| WHAT THE TASK REQUIRES |
Read the data below line by line and copy each one with "header" in it.

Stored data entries
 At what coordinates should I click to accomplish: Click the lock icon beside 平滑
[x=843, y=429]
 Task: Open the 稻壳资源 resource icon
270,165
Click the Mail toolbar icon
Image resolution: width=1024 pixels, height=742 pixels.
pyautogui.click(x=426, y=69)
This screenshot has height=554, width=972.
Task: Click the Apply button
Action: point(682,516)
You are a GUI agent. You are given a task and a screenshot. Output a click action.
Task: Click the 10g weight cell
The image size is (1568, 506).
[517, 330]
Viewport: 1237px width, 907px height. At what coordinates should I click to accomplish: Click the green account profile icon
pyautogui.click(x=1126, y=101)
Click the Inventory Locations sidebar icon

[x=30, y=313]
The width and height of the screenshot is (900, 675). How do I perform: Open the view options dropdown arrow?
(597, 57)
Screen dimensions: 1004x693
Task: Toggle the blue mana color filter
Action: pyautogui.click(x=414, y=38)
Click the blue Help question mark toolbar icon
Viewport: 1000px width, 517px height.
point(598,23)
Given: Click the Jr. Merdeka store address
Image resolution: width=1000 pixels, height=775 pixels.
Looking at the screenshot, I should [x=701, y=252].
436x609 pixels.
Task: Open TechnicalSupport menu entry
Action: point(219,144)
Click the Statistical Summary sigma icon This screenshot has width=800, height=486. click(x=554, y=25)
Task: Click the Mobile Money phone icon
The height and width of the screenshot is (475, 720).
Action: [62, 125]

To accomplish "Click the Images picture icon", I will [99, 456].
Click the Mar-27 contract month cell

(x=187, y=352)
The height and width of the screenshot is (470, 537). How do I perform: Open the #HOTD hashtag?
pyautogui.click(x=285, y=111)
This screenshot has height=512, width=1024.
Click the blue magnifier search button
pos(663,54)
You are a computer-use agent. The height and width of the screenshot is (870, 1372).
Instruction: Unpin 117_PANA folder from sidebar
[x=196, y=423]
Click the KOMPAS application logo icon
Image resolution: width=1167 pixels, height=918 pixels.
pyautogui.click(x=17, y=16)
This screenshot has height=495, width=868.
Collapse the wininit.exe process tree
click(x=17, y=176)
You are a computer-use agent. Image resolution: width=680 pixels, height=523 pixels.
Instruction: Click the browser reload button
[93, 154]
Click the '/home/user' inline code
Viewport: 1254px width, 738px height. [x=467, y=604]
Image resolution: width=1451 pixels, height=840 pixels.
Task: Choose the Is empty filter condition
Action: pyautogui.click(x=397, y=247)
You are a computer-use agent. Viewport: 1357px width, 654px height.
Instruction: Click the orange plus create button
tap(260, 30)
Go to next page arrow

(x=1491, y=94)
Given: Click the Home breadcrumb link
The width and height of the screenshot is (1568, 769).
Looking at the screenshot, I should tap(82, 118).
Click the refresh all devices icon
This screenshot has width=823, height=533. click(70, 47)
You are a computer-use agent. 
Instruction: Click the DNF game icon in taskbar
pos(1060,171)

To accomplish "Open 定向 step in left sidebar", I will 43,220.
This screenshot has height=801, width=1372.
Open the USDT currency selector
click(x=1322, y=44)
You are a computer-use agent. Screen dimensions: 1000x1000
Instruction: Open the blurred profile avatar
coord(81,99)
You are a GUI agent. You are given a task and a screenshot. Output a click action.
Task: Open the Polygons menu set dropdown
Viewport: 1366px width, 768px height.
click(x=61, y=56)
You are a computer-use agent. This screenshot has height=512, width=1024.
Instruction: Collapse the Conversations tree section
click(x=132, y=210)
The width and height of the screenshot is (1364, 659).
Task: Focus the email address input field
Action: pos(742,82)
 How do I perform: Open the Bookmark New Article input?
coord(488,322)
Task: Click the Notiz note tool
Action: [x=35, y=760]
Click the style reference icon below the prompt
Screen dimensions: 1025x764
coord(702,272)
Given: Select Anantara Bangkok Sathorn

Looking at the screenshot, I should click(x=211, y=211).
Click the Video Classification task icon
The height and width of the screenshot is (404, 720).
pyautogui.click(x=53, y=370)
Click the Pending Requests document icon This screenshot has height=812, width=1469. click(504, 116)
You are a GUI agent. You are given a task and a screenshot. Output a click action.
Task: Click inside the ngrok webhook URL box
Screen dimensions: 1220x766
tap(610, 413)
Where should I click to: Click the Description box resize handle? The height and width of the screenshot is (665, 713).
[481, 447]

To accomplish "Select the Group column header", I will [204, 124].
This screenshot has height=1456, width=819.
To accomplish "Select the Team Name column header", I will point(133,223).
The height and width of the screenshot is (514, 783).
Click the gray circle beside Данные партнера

| EXERCISE SOLUTION |
To accomplish "Select the Group column header", I will [204, 124].
To accomplish "Select the Team Name column header", I will point(133,223).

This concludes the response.